* GIVEN INFORMATION *
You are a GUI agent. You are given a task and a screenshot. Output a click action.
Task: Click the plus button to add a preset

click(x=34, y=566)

---

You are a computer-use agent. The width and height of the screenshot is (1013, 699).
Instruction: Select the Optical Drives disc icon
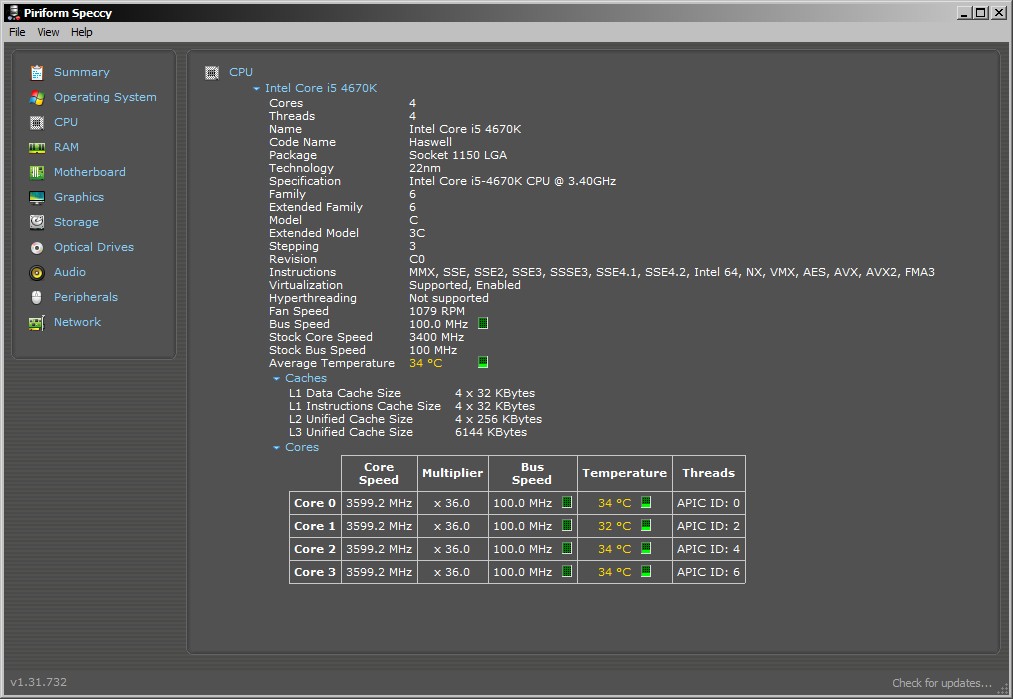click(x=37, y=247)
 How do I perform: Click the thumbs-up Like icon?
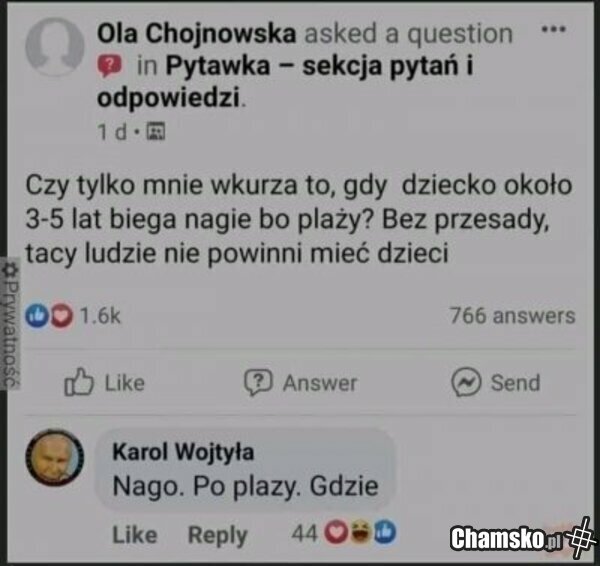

* EXERCISE *
Within the listing above, the lines starting at the one containing "Instruction: Select the" and ending at the one containing "How do I perform: Click" are to be returned exactly. Omit the pictures.

* EXERCISE OUTPUT *
Instruction: Select the Optical Drives disc icon
click(x=37, y=247)
 How do I perform: Click the thumbs-up Like icon?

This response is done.